At the conference table, the elderly White Russians made a pair of rather frail mated doves. (And why had they concealed their obviously long-standing relationship until now?)
Temple had a few answers and they weren’t pleasant, but she still had so many more questions that had to be answered before anybody here could move on from last week’s events. So she spoke again.
“There was one person, already on the scene, who could substitute for Andrei. The perfect solution to the problem. So obvious yet hidden that only one careless moment was needed to give someone the awful answer to a criminal dilemma that led to grand theft and disaster and death.”
Randy looked up at Temple with clear, disbelieving eyes. He glanced at Olga and Ivan. He saw where she was going.
“Shangri-La!” he said. “That twirling stunt right on top of the onion dome! She was perfectly positioned to knock off the scepter and bungee cord out of there. Of course, her performing career would be over—”
“As Shangri-La,” Temple pointed out. “She already was a conundrum, as disguised as the Cloaked Conjuror in her own way. She could always have reinvented herself.”
“Still,” Randy said. “On a Las Vegas level? Comebacks are almost impossible.”
Temple winced on Max’s behalf but Randy was right.
“Why would she do it?” Wayans wanted to know. “This is a major venue. The money is princely.”
Against their venal speculations, Olga’s sobs were soft and continuous.
Temple looked over her shoulder at Alch. “Detective, would you mind telling everyone who Shangri-La really was.”
He stepped forward. “Sure. Hai Ling. Member of a Chinese tumbling troupe that defected here in Las Vegas several years ago. They do that. Artistic types from Communist countries. Want the artistic freedom of the West.” He stepped back into position at the doors.

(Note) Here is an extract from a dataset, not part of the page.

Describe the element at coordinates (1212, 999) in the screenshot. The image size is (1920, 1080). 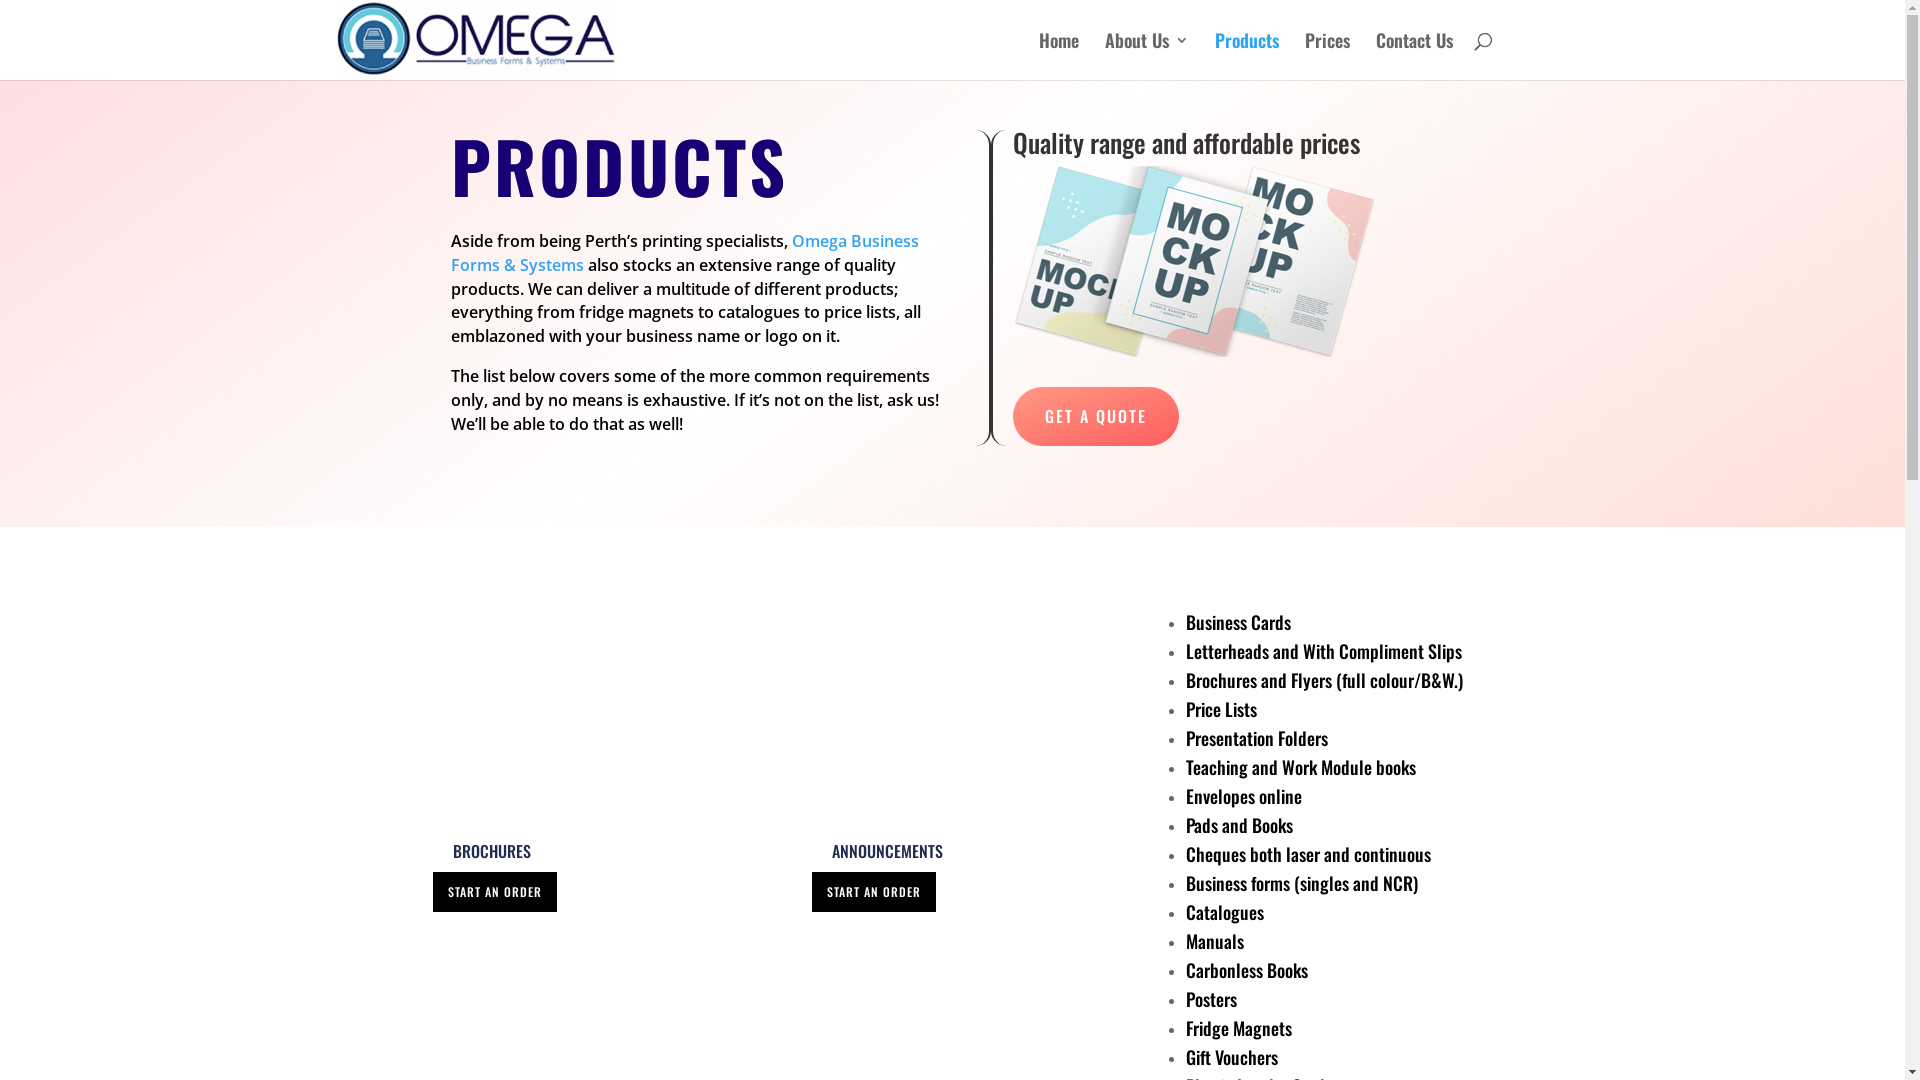
I see `Posters` at that location.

“We defected,” Olga said, her quiet voice clogged with tears. “Ivan. Myself. Andrei. All years ago, when that was the only way to leave Russia by free will. Andrei, he became drunk on Western freedom and destroyed his career, almost himself. Ivan and I met in Paris while I toured with the Russian Ballet. When Andrei and I defected, Ivan joined me in helping other defectors. After the Cold War ended, Russians could come and go, but not the Chinese or the North Koreans.”
“We helped them,” Ivan said, “the younger generation of defectors. Covertly, of course. We didn’t want to cause international incidents. With Hai Ling, she had family back home she feared for. She wanted to work anonymously. We helped her in the beginning. Later, we’d lost touch. We didn’t know her stage name. We didn’t know Shangri-La was Hai Ling until she approached us, very discreetly, after we were all here preparing for the exhibition and show opening.”
“She thanked us,” Olga said, “for helping make possible her participation here. For helping to ensure her continuing career, so that she could perform as a star at this magnificent hotel in America . . . and because of us she was here to be coerced into becoming a thief and to die in a stupid accident caused by such a petty motivation as greed!
“She told us she’d been careless,” Olga went on bitterly. “She was so eager to see the exhibition space going up she darted into the area without her constant concealing makeup on. The area was filled with workmen. How could she have known that our masters immediately spotted her. Defectors—their own or other countries’—were their business. They knew her instantly.”